Anavo Therapeutics wants Big Pharma to dust off the shelves in search of phosphatase drugs

Brand-new biotech Anavo Therapeutics knows Big Pharma has been burned by a so-called undruggable target called phosphatases, but it's here to help now. 

The company launched today out of the Netherlands with £20 million ($24 million) in seed funding, ready to give this “strongly neglected” drug target the attention it deserves.  

The seed financing was led by M Ventures and INKEF Capital as well as Taiho Ventures and Bioqube Ventures. Anavo plans to use the money to develop a proprietary drug discovery platform in oncology to finally elevate phosphatase medicines.

Anavo Therapeutics CSO Dr. Gerhard Müller
Anavo Therapeutics CSO Gerhard Müller, Ph.D.
(Anavo Therapeutics)

Phosphatases first rose to prominence in the pharmaceutical world 25 years ago when attention turned to modulating signal transduction in cells as a way to stop disease, particularly cancer. Phosphatases and kinases regulate activity of signaling pathways in cells by removing or adding a phosphate group from proteins or other molecules. If this system gets out of whack, a multitude of diseases including cancer and diabetes can proliferate.

Early research suggested that the kinase protein turned on these signaling mechanisms, while phosphatases shut things off in a cell. The focus shifted to kinase inhibitors because they were the actionable side of the transaction, and a drug class was born: Eli Lilly’s Olumiant for rheumatoid arthritis and Roche’s Rozlytrek for ROS1-positive non-small cell lung cancer and NTRK fusion-positive tumors are just two of the many examples of drugs on the market from this class already.  

Phosphatases emerged as a promising target in diabetes with research suggesting the target could create small-molecule anti-diabetics, rendering insulin obsolete. The pharmaceutical industry went all in, with Novartis, AstraZeneca, Vertex and Incyte all simultaneously discovering two molecules that could be a breakthrough. But that venture “failed spectacularly,” according to Anavo’s Chief Scientific Officer Gerhard Müller, Ph.D.
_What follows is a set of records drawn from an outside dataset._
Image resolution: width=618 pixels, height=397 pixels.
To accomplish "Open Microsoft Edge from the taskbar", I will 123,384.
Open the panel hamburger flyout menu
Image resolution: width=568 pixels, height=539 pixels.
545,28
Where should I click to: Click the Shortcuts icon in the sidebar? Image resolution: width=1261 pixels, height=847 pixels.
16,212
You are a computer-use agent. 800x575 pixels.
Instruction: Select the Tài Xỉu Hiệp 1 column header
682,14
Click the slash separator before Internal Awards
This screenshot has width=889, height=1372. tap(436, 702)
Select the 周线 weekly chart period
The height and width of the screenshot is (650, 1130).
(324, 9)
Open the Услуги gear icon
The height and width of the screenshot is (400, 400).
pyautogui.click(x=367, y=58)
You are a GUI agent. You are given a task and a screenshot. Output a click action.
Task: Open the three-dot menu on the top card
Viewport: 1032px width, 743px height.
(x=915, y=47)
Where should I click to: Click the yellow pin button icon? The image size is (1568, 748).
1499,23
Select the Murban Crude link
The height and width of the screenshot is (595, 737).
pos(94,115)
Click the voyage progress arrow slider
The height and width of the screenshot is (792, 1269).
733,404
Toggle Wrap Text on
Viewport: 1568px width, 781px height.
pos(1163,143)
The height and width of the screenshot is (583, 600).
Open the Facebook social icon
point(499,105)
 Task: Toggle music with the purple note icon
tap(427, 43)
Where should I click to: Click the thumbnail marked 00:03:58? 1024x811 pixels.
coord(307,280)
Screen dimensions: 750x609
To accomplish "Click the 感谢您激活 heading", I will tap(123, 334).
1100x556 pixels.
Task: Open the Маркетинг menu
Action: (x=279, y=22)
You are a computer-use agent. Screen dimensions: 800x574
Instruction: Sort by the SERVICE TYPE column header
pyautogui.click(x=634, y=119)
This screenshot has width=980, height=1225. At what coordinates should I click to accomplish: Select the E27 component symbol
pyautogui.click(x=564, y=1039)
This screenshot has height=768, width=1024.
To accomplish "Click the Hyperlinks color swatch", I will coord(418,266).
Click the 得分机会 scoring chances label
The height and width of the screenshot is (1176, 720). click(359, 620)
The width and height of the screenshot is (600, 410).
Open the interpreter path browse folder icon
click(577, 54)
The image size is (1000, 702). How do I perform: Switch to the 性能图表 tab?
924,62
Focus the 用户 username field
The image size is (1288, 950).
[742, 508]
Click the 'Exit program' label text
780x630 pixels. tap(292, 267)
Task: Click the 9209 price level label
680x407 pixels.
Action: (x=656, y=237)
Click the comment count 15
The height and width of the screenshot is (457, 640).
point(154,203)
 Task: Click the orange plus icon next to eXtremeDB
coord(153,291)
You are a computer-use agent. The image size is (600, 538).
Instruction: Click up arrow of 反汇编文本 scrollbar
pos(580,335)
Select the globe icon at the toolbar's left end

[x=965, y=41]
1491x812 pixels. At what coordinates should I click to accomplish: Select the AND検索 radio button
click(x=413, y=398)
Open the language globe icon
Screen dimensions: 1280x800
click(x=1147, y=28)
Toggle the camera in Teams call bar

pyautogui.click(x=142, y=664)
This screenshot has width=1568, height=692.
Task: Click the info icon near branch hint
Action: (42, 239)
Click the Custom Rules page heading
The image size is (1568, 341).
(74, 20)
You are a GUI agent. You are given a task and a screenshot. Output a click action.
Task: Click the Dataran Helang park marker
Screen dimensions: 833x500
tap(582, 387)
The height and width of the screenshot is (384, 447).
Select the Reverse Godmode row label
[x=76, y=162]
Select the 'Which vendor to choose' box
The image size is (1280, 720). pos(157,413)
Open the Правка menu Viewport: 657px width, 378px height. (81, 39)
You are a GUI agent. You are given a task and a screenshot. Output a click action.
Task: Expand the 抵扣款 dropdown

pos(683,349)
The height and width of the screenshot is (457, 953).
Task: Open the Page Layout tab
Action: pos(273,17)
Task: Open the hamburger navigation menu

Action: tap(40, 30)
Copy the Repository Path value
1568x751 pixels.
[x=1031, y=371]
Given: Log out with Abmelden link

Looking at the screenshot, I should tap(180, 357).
“That was truly the Waterloo of the phosphatase family, because billions of research funds were burned. Many, many careers were destroyed,” Müller said. “These people are still around in the pharma companies these days, so they still have got the hesitation.”

Anavo now believes they have the science sorted out, and it’s time to take another hard look at phosphatases. The initial thinking—kinases turn things on and phosphatases turn them off—was incorrect.

“The industry stopped 20 years ago showing interest in that target family, but of course the entire academic world continued,” Müller said. Anavo has mined a rich network of scientists to stack its advisory board, including Europe’s “Mr. Phosphatase,” Mathieu Bollen, who is a professor of molecular cell biology at the University of Leuven, and Nicholas Tonks, Ph.D., a professor of cancer research at Cold Spring Harbor Laboratory.

Anavo Therapeutics CEO Dr. Birgit Zech
Anavo Therapeutics CEO Birgit Zech, Ph.D.
(Anavo Therapeutics)

Through Bollen and Tonks, Müller said Anavo has access to a “whole treasure box of validated targets.” Oncology will be the initial focus for the company’s in-house drug development, but the company plans to export its expertise, according to CEO Birgit Zech, Ph.D.

“Signaling is involved in all kinds of biology, so also in all kinds of disease,” she said.

Rather than pursue indications outside its wheelhouse—Zech said the startup has no business delving into CNS disorders, for example—Anavo would be happy to work with any pharma companies that may have phosphatase targets collecting dust somewhere, afraid to reopen the file.

“What they typically do, they shelve them because they've burned their fingers in the past, and who wants to be the first person who raises their hand and says, 'Hey, here's a new phosphatase!'” Zech said. Anavo could also seek partnerships such as licensing deals on any targets they develop that could be promising in indications outside of oncology.

Anavo is not the only name in the phosphatase game, although the new company plans to take a broader look at the class rather than at one or two potential molecules.

RELATED: Sanofi bags rights to Revolution’s SHP2 cancer drug

Novartis has three pipeline projects in early-stage development for a SHP2 inhibitor called TNO155 in solid tumors. Müller also noted a partnership between Revolution Medicines and Sanofi on a very similar molecule they call RMC-4630. He’s not sure how the two competing projects will work together—or not—in terms of intellectual property.

The SHP2 partnership was worth $50 million upfront for Revolution with $500 million in potential milestones. Research conducted by Revolution has shown that SHP2 appears to play a role in cancer growth in up to 45% of non-small cell lung cancers, as well as colorectal and ovarian cancers as well as melanoma. RMC-4630 is currently being tested in a phase 1/2 clinical trial.